Hedycaryol synthase in complex with nerolidol reveals terpene cyclase mechanism

The biosynthesis of terpenes is catalysed by class I and II terpene cyclases. Here we present structural data from a class I hedycaryol synthase in complex with nerolidol, serving as a surrogate for the reaction intermediate nerolidyl diphosphate. This prefolded ligand allows mapping of the active site and hence the identification of a key carbonyl oxygen of Val179, a highly conserved helix break (G1/2) and its corresponding helix dipole.

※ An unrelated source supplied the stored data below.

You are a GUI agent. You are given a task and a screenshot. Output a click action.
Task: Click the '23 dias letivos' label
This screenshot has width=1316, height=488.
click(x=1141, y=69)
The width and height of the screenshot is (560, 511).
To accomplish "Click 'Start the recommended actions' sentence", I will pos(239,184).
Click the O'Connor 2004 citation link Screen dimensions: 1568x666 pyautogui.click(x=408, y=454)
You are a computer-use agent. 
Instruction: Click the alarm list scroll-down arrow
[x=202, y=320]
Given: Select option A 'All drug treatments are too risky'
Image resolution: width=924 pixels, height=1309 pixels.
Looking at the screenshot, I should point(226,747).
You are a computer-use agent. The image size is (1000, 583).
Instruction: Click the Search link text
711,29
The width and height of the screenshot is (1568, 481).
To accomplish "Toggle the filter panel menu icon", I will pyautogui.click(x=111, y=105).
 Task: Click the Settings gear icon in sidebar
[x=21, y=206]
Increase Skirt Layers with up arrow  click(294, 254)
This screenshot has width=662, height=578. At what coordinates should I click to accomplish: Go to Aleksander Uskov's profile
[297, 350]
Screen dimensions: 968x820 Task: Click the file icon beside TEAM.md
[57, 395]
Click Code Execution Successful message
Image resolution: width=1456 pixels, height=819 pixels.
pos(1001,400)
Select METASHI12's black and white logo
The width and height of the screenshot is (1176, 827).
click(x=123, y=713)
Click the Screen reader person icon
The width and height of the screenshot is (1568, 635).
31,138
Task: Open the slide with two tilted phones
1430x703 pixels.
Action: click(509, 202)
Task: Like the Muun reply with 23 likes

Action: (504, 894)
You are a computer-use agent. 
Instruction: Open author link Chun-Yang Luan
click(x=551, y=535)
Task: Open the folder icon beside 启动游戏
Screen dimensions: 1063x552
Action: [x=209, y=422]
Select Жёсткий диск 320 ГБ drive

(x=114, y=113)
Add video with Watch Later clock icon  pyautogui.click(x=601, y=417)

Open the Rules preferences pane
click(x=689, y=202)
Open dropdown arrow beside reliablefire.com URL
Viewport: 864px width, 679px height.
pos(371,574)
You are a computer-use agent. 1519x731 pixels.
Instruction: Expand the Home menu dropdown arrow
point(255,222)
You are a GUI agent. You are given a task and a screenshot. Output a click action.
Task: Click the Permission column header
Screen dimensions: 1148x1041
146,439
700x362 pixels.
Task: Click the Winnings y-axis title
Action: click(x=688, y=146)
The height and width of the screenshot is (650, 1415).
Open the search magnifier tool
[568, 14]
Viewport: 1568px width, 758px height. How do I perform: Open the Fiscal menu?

Stabilising the carbocation at the substrate's C1 position, these elements act in concert to catalyse the 1,10 ring closure, thereby exclusively generating the anti-Markovnikov product. The delineation of a general mechanistic scaffold was confirmed by site-specific mutations. This work serves as a basis for understanding carbocation chemistry in enzymatic reactions and should contribute to future application of these enzymes in organic synthesis. High-precision structure: The structure of the bacterial sesquiterpene synthase hedycaryol synthase from Kitasatospora setae in complex with the reaction intermediate analogue nerolidol was obtained at high resolution (1.5 Å). Detailed mechanistic principles for the late steps of terpene cyclisations were delineated and extensively tested by analysis of twelve site-specific mutants.